== What to do ==
The answer is to be the lines below that lie between the line holding "You are a computer-use" and the line holding "How do I perform: Select", inclusive, transcribed exactly and free of pictures.

*** Opening Source data ***

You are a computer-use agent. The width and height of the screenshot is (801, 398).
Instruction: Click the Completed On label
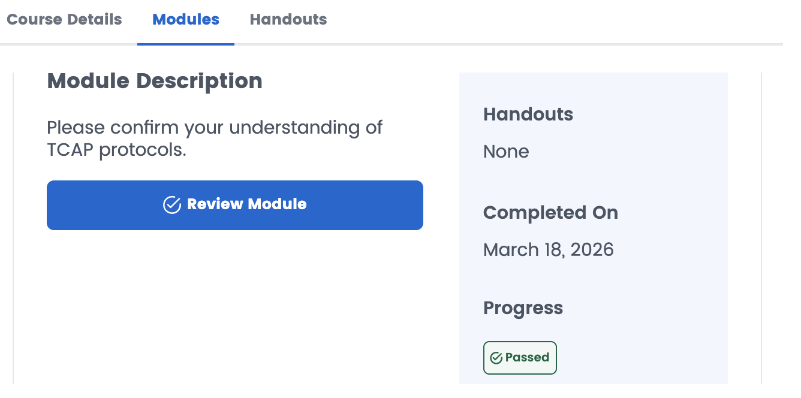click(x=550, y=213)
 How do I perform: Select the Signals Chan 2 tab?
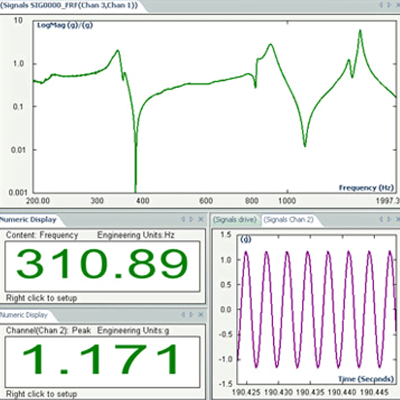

*** Closing Source data ***
*** Opening Source data ***

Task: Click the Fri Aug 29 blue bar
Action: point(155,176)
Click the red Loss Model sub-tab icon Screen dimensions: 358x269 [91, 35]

*** Closing Source data ***

== Solution below ==
You are a computer-use agent. The width and height of the screenshot is (801, 398).
Instruction: Click the Completed On label
click(x=550, y=213)
 How do I perform: Select the Signals Chan 2 tab?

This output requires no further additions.